_Source data_.

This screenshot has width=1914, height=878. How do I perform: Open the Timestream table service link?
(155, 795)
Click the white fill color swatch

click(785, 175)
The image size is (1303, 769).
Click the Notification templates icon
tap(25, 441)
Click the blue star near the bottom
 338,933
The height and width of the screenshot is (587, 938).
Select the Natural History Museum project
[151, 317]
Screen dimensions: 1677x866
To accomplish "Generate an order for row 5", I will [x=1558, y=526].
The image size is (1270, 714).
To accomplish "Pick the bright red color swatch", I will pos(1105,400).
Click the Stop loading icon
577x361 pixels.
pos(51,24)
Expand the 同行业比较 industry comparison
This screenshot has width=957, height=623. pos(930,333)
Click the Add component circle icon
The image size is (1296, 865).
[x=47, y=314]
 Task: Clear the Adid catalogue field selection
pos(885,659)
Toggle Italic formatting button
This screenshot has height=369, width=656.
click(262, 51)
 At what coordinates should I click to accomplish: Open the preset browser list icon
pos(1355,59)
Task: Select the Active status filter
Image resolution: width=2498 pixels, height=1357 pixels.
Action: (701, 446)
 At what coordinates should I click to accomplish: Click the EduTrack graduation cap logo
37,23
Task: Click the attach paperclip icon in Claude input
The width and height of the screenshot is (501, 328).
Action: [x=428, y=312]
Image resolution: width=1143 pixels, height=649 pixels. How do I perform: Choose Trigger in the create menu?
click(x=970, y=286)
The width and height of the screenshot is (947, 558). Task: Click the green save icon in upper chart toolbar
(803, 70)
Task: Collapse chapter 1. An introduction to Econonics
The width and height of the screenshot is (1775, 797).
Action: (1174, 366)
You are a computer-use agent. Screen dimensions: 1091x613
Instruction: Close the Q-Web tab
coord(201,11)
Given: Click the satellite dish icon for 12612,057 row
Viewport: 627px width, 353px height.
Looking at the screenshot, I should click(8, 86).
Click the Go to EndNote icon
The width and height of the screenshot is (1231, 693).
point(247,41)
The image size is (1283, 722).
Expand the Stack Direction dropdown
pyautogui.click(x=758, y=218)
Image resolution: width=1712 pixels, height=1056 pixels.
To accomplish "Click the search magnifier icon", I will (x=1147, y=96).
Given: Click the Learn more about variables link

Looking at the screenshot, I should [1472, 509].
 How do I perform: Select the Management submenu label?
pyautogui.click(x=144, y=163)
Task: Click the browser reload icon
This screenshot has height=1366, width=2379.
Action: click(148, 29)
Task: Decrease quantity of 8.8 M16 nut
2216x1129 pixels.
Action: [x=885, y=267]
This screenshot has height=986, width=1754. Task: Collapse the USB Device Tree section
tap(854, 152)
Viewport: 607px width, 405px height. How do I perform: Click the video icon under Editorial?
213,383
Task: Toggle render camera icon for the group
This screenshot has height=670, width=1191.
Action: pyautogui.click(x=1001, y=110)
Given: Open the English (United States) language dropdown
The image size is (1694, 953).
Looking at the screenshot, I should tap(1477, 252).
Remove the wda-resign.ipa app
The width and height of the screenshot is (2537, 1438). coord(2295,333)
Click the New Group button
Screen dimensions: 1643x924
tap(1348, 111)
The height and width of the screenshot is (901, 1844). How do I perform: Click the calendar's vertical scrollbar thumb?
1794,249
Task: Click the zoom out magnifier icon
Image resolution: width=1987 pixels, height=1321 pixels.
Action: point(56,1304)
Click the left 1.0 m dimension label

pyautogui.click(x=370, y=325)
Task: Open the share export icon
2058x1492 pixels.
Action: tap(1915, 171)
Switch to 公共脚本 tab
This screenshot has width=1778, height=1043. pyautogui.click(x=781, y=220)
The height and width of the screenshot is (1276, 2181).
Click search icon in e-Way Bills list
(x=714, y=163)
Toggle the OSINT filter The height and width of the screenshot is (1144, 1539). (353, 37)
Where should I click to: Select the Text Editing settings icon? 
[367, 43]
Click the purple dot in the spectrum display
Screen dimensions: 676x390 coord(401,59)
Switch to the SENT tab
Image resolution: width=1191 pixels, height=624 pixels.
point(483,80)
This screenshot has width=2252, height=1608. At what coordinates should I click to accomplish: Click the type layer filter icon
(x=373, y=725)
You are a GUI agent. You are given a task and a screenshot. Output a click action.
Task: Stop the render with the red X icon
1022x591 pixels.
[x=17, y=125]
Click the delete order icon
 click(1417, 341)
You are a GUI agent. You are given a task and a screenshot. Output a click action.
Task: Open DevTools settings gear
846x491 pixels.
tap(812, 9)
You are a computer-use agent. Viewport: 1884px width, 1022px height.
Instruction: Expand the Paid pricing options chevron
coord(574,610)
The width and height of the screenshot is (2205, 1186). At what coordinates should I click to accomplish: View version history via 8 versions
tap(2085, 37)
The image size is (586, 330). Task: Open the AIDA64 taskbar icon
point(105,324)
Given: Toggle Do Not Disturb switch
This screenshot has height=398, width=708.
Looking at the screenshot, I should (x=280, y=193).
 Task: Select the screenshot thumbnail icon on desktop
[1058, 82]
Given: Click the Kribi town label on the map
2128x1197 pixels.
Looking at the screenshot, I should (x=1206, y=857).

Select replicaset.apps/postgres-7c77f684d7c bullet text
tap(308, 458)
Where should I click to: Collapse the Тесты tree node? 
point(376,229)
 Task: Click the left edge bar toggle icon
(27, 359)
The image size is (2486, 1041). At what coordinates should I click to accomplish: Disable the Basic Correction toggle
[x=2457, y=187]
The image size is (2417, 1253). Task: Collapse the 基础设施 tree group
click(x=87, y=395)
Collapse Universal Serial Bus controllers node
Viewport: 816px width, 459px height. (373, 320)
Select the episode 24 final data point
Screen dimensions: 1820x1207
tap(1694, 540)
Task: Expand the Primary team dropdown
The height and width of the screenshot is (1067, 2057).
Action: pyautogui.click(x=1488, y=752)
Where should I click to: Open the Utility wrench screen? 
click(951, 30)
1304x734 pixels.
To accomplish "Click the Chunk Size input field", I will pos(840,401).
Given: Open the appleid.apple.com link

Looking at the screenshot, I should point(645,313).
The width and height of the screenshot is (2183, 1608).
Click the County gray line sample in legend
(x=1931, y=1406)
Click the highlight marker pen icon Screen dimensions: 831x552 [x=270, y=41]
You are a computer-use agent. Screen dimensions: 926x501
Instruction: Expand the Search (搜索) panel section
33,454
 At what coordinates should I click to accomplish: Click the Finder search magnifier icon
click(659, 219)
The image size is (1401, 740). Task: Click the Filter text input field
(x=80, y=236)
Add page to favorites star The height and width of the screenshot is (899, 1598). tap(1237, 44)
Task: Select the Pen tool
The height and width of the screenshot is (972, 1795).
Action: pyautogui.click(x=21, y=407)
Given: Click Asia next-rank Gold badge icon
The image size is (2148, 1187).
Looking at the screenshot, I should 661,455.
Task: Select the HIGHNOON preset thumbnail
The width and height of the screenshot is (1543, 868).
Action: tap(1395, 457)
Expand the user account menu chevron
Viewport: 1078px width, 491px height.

_Task to carry out_. In this exercise, repeat all entries exactly.

_Finished task_.
This screenshot has width=1914, height=878. How do I perform: Open the Timestream table service link?
(155, 795)
Click the white fill color swatch

click(785, 175)
The image size is (1303, 769).
Click the Notification templates icon
tap(25, 441)
Click the blue star near the bottom
 338,933
The height and width of the screenshot is (587, 938).
Select the Natural History Museum project
[151, 317]
Screen dimensions: 1677x866
To accomplish "Generate an order for row 5", I will [x=1558, y=526].
The image size is (1270, 714).
To accomplish "Pick the bright red color swatch", I will pos(1105,400).
Click the Stop loading icon
577x361 pixels.
pos(51,24)
Expand the 同行业比较 industry comparison
This screenshot has width=957, height=623. pos(930,333)
Click the Add component circle icon
The image size is (1296, 865).
[x=47, y=314]
 Task: Clear the Adid catalogue field selection
pos(885,659)
Toggle Italic formatting button
This screenshot has height=369, width=656.
click(262, 51)
 At what coordinates should I click to accomplish: Open the preset browser list icon
pos(1355,59)
Task: Select the Active status filter
Image resolution: width=2498 pixels, height=1357 pixels.
Action: (701, 446)
 At what coordinates should I click to accomplish: Click the EduTrack graduation cap logo
37,23
Task: Click the attach paperclip icon in Claude input
The width and height of the screenshot is (501, 328).
Action: [x=428, y=312]
Image resolution: width=1143 pixels, height=649 pixels. How do I perform: Choose Trigger in the create menu?
click(x=970, y=286)
The width and height of the screenshot is (947, 558). Task: Click the green save icon in upper chart toolbar
(803, 70)
Task: Collapse chapter 1. An introduction to Econonics
The width and height of the screenshot is (1775, 797).
Action: (1174, 366)
You are a computer-use agent. Screen dimensions: 1091x613
Instruction: Close the Q-Web tab
coord(201,11)
Given: Click the satellite dish icon for 12612,057 row
Viewport: 627px width, 353px height.
Looking at the screenshot, I should click(8, 86).
Click the Go to EndNote icon
The width and height of the screenshot is (1231, 693).
point(247,41)
The image size is (1283, 722).
Expand the Stack Direction dropdown
pyautogui.click(x=758, y=218)
Image resolution: width=1712 pixels, height=1056 pixels.
To accomplish "Click the search magnifier icon", I will (x=1147, y=96).
Given: Click the Learn more about variables link

Looking at the screenshot, I should [1472, 509].
 How do I perform: Select the Management submenu label?
pyautogui.click(x=144, y=163)
Task: Click the browser reload icon
This screenshot has height=1366, width=2379.
Action: click(148, 29)
Task: Decrease quantity of 8.8 M16 nut
2216x1129 pixels.
Action: [x=885, y=267]
This screenshot has height=986, width=1754. Task: Collapse the USB Device Tree section
tap(854, 152)
Viewport: 607px width, 405px height. How do I perform: Click the video icon under Editorial?
213,383
Task: Toggle render camera icon for the group
This screenshot has height=670, width=1191.
Action: pyautogui.click(x=1001, y=110)
Given: Open the English (United States) language dropdown
The image size is (1694, 953).
Looking at the screenshot, I should tap(1477, 252).
Remove the wda-resign.ipa app
The width and height of the screenshot is (2537, 1438). coord(2295,333)
Click the New Group button
Screen dimensions: 1643x924
tap(1348, 111)
The height and width of the screenshot is (901, 1844). How do I perform: Click the calendar's vertical scrollbar thumb?
1794,249
Task: Click the zoom out magnifier icon
Image resolution: width=1987 pixels, height=1321 pixels.
Action: point(56,1304)
Click the left 1.0 m dimension label

pyautogui.click(x=370, y=325)
Task: Open the share export icon
2058x1492 pixels.
Action: tap(1915, 171)
Switch to 公共脚本 tab
This screenshot has width=1778, height=1043. pyautogui.click(x=781, y=220)
The height and width of the screenshot is (1276, 2181).
Click search icon in e-Way Bills list
(x=714, y=163)
Toggle the OSINT filter The height and width of the screenshot is (1144, 1539). (353, 37)
Where should I click to: Select the Text Editing settings icon? 
[367, 43]
Click the purple dot in the spectrum display
Screen dimensions: 676x390 coord(401,59)
Switch to the SENT tab
Image resolution: width=1191 pixels, height=624 pixels.
point(483,80)
This screenshot has width=2252, height=1608. At what coordinates should I click to accomplish: Click the type layer filter icon
(x=373, y=725)
You are a GUI agent. You are given a task and a screenshot. Output a click action.
Task: Stop the render with the red X icon
1022x591 pixels.
[x=17, y=125]
Click the delete order icon
 click(1417, 341)
You are a GUI agent. You are given a task and a screenshot. Output a click action.
Task: Open DevTools settings gear
846x491 pixels.
tap(812, 9)
You are a computer-use agent. Viewport: 1884px width, 1022px height.
Instruction: Expand the Paid pricing options chevron
coord(574,610)
The width and height of the screenshot is (2205, 1186). At what coordinates should I click to accomplish: View version history via 8 versions
tap(2085, 37)
The image size is (586, 330). Task: Open the AIDA64 taskbar icon
point(105,324)
Given: Toggle Do Not Disturb switch
This screenshot has height=398, width=708.
Looking at the screenshot, I should (x=280, y=193).
 Task: Select the screenshot thumbnail icon on desktop
[1058, 82]
Given: Click the Kribi town label on the map
2128x1197 pixels.
Looking at the screenshot, I should (x=1206, y=857).

Select replicaset.apps/postgres-7c77f684d7c bullet text
tap(308, 458)
Where should I click to: Collapse the Тесты tree node? 
point(376,229)
 Task: Click the left edge bar toggle icon
(27, 359)
The image size is (2486, 1041). At what coordinates should I click to accomplish: Disable the Basic Correction toggle
[x=2457, y=187]
The image size is (2417, 1253). Task: Collapse the 基础设施 tree group
click(x=87, y=395)
Collapse Universal Serial Bus controllers node
Viewport: 816px width, 459px height. (373, 320)
Select the episode 24 final data point
Screen dimensions: 1820x1207
tap(1694, 540)
Task: Expand the Primary team dropdown
The height and width of the screenshot is (1067, 2057).
Action: pyautogui.click(x=1488, y=752)
Where should I click to: Open the Utility wrench screen? 
click(951, 30)
1304x734 pixels.
To accomplish "Click the Chunk Size input field", I will pos(840,401).
Given: Open the appleid.apple.com link

Looking at the screenshot, I should point(645,313).
The width and height of the screenshot is (2183, 1608).
Click the County gray line sample in legend
(x=1931, y=1406)
Click the highlight marker pen icon Screen dimensions: 831x552 [x=270, y=41]
You are a computer-use agent. Screen dimensions: 926x501
Instruction: Expand the Search (搜索) panel section
33,454
 At what coordinates should I click to accomplish: Click the Finder search magnifier icon
click(659, 219)
The image size is (1401, 740). Task: Click the Filter text input field
(x=80, y=236)
Add page to favorites star The height and width of the screenshot is (899, 1598). tap(1237, 44)
Task: Select the Pen tool
The height and width of the screenshot is (972, 1795).
Action: pyautogui.click(x=21, y=407)
Given: Click Asia next-rank Gold badge icon
The image size is (2148, 1187).
Looking at the screenshot, I should 661,455.
Task: Select the HIGHNOON preset thumbnail
The width and height of the screenshot is (1543, 868).
Action: tap(1395, 457)
Expand the user account menu chevron
Viewport: 1078px width, 491px height.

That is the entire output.